Re: Using quicksort for every external sort run

From: Peter Geoghegan <pg(at)heroku(dot)com>
To: Tomas Vondra <tomas(dot)vondra(at)2ndquadrant(dot)com>
Cc: Pg Hackers <pgsql-hackers(at)postgresql(dot)org>
Subject: Re: Using quicksort for every external sort run
Date: 2016-04-02 23:09:51
Message-ID: CAM3SWZQzNDrAq_LM2NpuLk_hAkd5TnRGSAsL0WNnt63L9+XH7Q@mail.gmail.com
Views: Raw Message | Whole Thread | Download mbox | Resend email
Thread:
Lists: pgsql-hackers

On Sat, Apr 2, 2016 at 7:31 AM, Tomas Vondra
<tomas(dot)vondra(at)2ndquadrant(dot)com> wrote:
> So, I do have the results from both machines - I've attached the basic
> comparison spreadsheets, the complete summary is available here:
>
> https://github.com/tvondra/sort-benchmark
>
> The database log also includes the logs for trace_sort=on for each query
> (use the timestamp logged for each query in the spreadsheet to locate the
> right section of the log).

Thanks!

Each row in these spreadsheets shows what looks like a multimodal
distribution for the patch (if you focus on the actual run times, not
the ratios). IOW, you can clearly see the regressions are only where
master has its best case, and the patch its worst case; as the
work_mem increases for each benchmark case for the patch, by far the
largest improvement is usually seen as we cross the CPU cache
threshold. Master gets noticeably slower as work_mem goes from 8MB to
32MB, but the patch gets far far faster. Things continue to improve
for patched in absolute terms and especially relative to master
following further increases in work_mem, but not nearly as
dramatically as that first increment (unless we have lots of padding,
which makes the memtuples heap itself much smaller, so it happens one
step later). Master shows a slow decline at and past 32MB of work_mem.
If the test hardware had a larger L3 cache, we might expect to notice
a second big drop, but this hardware doesn't have the enormous L3
cache sizes of new Xeon processors (e.g. 32MB, 45MB).

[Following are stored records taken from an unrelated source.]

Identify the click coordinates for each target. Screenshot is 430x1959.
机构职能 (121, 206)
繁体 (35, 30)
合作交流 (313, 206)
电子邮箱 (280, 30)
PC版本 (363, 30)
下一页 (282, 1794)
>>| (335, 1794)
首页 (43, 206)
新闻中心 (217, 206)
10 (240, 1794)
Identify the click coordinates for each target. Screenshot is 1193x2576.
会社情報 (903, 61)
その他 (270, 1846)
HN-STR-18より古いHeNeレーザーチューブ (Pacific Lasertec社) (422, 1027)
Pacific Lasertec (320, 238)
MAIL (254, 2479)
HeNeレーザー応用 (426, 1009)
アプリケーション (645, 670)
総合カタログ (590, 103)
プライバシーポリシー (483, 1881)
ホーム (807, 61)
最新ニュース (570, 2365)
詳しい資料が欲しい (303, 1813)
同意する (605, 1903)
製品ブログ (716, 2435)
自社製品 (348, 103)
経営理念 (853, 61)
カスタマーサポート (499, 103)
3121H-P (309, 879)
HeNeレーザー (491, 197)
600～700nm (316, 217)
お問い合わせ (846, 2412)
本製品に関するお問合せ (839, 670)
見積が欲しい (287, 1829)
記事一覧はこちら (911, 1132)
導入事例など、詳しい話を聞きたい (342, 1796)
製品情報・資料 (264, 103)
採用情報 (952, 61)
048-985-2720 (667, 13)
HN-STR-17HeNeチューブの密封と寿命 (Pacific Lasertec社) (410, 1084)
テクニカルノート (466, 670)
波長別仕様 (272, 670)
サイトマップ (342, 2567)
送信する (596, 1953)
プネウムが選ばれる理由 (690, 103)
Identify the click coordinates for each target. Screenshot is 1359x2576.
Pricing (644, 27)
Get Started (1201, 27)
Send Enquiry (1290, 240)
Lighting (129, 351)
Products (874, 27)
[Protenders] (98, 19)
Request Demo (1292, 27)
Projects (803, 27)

> While it might look like I'm somehow opposed to this patch series, that's
> mostly because we tend to look only at the few cases that behave poorly.
>
> So let me be clear: I do think the patch seems to be a significant
> performance improvement for most of the queries, and I'm OK with accepting a
> few regressions (particularly if we agree those are pathological cases,
> unlikely to happen in real-world workloads).
>
> It's quite rare that a patch is a universal win without regressions, so it's
> important to consider how likely those regressions are and what's the net
> effect of the patch - and the patch seems to be a significant improvement in
> most cases (and regressions limited to pathological or rare corner cases).
>
> I don't think those are reasons not to push this into 9.6.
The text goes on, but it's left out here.